これを利用することにより、異種物質同士を一体化させたり、分離させる等が、それぞれの物質に与える電位によって自在になるとはの極めて有益なる効果を奏する。
【0019】
沢山の周波数の電界を同時に放射することにより、相手物質の性状または周囲条件によって異なる最適な周波数に、いずれかの放射主は数が合致して、最高効率を与えることができる等の効果を奏する。
【図面の簡単な説明】
【0020】
【図1】この発明の一実施例を示すコイルを流す電流波形と、それによってコイルの周囲に誘起する電界強度との関係を示す説明図である。
【図2】この発明の全体を構成する概念図である。
【発明を実施するための形態】
【0021】
以下、この発明の好適な実施の形態について詳細に説明する。

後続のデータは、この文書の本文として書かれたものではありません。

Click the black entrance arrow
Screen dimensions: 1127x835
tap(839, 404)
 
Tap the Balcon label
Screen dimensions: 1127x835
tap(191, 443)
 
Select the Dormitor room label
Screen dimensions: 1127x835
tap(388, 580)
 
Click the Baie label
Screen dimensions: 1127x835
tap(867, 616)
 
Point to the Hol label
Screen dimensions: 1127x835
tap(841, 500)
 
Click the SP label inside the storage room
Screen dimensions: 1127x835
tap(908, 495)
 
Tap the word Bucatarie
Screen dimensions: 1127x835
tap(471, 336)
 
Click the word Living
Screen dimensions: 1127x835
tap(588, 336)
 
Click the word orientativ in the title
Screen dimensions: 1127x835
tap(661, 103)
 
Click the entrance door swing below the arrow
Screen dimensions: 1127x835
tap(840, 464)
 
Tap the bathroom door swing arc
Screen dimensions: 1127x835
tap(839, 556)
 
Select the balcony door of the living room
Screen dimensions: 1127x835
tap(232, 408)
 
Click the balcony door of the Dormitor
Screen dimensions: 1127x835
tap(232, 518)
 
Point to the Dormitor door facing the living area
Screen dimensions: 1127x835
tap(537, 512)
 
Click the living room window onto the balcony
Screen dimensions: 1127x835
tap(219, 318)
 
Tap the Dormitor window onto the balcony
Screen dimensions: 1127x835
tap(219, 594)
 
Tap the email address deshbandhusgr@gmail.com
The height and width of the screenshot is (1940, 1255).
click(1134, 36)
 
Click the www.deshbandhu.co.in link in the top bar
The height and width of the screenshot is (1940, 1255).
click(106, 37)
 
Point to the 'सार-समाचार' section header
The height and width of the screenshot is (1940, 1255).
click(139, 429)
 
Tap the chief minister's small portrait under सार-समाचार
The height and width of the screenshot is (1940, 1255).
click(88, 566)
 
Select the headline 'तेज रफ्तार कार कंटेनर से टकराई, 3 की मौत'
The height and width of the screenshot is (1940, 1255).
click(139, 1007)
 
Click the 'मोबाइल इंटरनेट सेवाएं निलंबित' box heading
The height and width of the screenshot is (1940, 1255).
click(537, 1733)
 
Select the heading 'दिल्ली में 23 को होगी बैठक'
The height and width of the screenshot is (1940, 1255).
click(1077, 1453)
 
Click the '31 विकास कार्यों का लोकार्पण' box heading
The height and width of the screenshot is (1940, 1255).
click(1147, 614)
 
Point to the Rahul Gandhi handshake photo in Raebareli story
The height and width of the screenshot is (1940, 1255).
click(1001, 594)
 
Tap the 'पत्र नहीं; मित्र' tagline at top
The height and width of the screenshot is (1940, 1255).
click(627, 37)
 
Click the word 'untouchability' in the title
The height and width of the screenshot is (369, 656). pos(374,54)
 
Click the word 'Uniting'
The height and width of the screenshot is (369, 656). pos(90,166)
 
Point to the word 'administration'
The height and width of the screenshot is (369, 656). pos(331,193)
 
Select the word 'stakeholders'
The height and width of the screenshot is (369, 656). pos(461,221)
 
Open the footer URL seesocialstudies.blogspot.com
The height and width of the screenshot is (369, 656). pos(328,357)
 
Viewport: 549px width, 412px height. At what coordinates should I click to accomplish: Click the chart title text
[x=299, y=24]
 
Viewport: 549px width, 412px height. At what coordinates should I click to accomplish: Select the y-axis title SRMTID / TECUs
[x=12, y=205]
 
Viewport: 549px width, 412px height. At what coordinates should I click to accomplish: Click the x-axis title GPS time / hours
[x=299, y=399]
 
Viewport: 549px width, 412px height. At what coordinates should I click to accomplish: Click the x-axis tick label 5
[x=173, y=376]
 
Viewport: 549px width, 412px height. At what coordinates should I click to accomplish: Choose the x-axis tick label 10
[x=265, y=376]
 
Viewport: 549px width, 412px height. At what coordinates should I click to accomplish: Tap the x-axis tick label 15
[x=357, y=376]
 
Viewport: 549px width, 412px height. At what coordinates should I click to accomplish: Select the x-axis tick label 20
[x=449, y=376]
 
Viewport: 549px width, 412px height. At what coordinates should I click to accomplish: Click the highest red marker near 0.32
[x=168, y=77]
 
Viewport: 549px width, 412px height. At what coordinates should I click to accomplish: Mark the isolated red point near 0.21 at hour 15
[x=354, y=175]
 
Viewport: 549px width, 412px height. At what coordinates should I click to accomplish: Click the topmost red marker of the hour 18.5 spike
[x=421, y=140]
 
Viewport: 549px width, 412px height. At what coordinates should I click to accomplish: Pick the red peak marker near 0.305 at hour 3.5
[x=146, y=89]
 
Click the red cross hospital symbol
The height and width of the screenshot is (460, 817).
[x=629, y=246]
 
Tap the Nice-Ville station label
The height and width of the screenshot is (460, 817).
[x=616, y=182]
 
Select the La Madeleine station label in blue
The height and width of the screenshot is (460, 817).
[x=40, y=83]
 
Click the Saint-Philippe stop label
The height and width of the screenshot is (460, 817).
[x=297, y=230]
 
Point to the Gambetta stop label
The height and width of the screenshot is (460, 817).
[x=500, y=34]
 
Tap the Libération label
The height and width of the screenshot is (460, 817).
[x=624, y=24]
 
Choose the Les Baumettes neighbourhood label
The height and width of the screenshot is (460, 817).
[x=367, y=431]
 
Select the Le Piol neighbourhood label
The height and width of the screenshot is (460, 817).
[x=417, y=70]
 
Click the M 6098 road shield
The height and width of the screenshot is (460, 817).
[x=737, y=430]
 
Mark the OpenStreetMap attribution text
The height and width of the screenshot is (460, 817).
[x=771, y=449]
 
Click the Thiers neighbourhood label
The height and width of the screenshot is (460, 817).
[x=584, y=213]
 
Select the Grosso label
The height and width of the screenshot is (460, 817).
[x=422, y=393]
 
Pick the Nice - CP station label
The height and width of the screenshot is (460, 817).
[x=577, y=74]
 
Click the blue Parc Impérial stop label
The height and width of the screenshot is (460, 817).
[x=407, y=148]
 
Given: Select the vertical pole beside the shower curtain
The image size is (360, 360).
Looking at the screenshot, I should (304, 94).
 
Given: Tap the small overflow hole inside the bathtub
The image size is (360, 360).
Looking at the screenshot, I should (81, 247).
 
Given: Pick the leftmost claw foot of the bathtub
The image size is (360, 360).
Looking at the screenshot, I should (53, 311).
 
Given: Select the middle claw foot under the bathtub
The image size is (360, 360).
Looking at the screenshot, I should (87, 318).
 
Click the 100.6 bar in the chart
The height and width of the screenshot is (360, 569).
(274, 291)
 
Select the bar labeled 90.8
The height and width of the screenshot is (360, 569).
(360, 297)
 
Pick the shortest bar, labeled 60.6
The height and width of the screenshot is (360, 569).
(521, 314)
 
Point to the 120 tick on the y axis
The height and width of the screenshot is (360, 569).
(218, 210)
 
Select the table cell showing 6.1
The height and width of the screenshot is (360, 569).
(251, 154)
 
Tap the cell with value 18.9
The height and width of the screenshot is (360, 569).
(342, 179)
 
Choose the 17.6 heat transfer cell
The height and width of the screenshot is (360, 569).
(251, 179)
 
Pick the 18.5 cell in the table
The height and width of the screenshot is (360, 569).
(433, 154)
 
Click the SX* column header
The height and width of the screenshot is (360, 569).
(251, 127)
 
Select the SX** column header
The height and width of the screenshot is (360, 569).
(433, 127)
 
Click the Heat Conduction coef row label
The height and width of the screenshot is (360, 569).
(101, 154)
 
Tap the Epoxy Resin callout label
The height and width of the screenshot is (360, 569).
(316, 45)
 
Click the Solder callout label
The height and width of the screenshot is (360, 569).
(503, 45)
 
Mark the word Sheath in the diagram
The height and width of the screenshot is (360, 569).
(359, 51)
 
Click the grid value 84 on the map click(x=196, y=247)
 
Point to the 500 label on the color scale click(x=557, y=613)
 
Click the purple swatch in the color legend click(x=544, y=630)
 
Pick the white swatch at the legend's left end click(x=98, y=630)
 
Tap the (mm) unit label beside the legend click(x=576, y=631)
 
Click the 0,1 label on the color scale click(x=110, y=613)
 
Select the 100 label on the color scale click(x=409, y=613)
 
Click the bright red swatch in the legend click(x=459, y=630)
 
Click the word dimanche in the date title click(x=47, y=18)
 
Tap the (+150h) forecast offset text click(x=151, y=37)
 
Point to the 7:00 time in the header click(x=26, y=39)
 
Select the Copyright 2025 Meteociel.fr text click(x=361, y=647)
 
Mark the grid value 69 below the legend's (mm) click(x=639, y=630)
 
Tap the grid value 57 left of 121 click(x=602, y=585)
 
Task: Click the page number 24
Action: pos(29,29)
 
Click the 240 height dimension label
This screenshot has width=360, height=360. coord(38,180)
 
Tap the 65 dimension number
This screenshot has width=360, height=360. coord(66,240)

なお、この発明については、以下の記述に限定されるものではなく、この発明の要旨を逸脱しない範囲においては適宜変更可能である。
【実施例】
【0022】
そこで、この発明の一実施例を詳細に説明すると、気体、液体、固体の外周または内側に、コイルを巻きつけ、あるいは埋め込んで、該コイルにランプ波電流を流すことにより、当該電流によってコイル近辺に誘起される電位を、プラスあるいはマイナスに帯電させることを特徴とする多重周波数電位変換方法から構成される。
【0023】
また、コイルに与える電流は、プラス側か、マイナス側か、どちらかの極性へ限定するよう構成する方法である。
【0024】
さらに、立ち上がり時間とたちさがり時間の大幅に異なる交番電流をコイルに流すことにより、コイル周辺に生ずる電界の最高強度を、プラスあるいはマイナスに自由に変更できるよう構成する方法である。
【0025】
また、物質の性状がかわっても、沢山の周波数の電界を同時に放射しているので、相手物質の性状に最適な周波数がどれかヒットして、最高効率を与えることができるよう構成する方法である。
【0026】
さらに、この発明の他の実施例においては、気体、液体、固体等の流体物質相互間に、複数のコイルに交番電流を流し、それぞれプラス極性か、マイナス極性のか、いずれかの電位を与えることを特徴とする多重周波数電位変換方法である。
【0027】
この方法により、それぞれの物質に任意の電位を与え、物質同士が異電位であれば吸引し合い、混合する際に有利となり、同電位にすれば反発し合って異種物質の分離が容易になるものである。
【0028】
さらに、この発明の一実施例を具体化する装置例を、図2に基づいて説明すると、複数のランプ波発生部(11 ),(12 )〜(1n )を設け、この発生部のランプ波は、低周波数から高周波数まで、必要に応じて多数の周波数を発生されるものである。
【0029】
前記ランプ波発生部より発生した低周波数から高周波数は、合成部分(加算回路)(2)に接続し、該合成部分(2)は、増幅器(3)を介して極性反転回路(4)に接続し、該極性反転回路(4)にコイル(5)を設けたものである。
【0030】
前記極性反転回路(4)は、コイル(5)に流れる電流の方向を切り換える回路であり、増幅器(3)内部で変換も可能であり、または、コイル(5)の方向を逆にしてもよいものである。
【産業上の利用可能性】
【0031】
この発明の多重周波数電位変換方法の技術を確立し、該技術を実施・販売することにより、産業上利用可能性があるものである。
【符号の説明】
【0032】
1 ,12 ,1n ランプ発生部
2 合成部分
3 増幅器
4 極性反転回路
5 コイル

【特許請求の範囲】
【請求項1】
気体、液体、固体の外周または内側に、コイルを巻きつけ、あるいは埋め込んで、該コイルにランプ波電流を流すことにより、当該電流によってコイル近辺に誘起される電位を、プラスあるいはマイナスに帯電させることを特徴とする多重周波数電位変換方法。
【請求項2】
前記の多重波数電位変換方法において、コイルに与える電流を、プラス側か、マイナス側か、どちらかの極性へ限定することを特徴とする請求項1記載の多重周波数電位変換方法。
【請求項3】
前記の多重波数電位変換方法において、立ち上がり時間と、立ち下がり時間の大幅に異なる交番電流をコイルに流すことにより、コイル周辺に生ずる電界を、プラスあるいはマイナスに自由に変更することを特徴とする請求項1記載の多重周波数電位変換方法。
【請求項4】
前記の多重波数電位変換方法において、物質の性状がかわっても、沢山の周波数の電界を同時に放射することにより、相手物質の性状に最適な周波数がどれか合致し、最高効率を与えることを特徴とする請求項1記載の多重周波数電位変換方法。
【請求項5】
気体、液体、固体等の流体物質相互間に、複数のコイルに交番電流を流し、それぞれプラス極性か、マイナス極性のか、いずれかの電位を与えることを特徴とする多重周波数電位変換方法。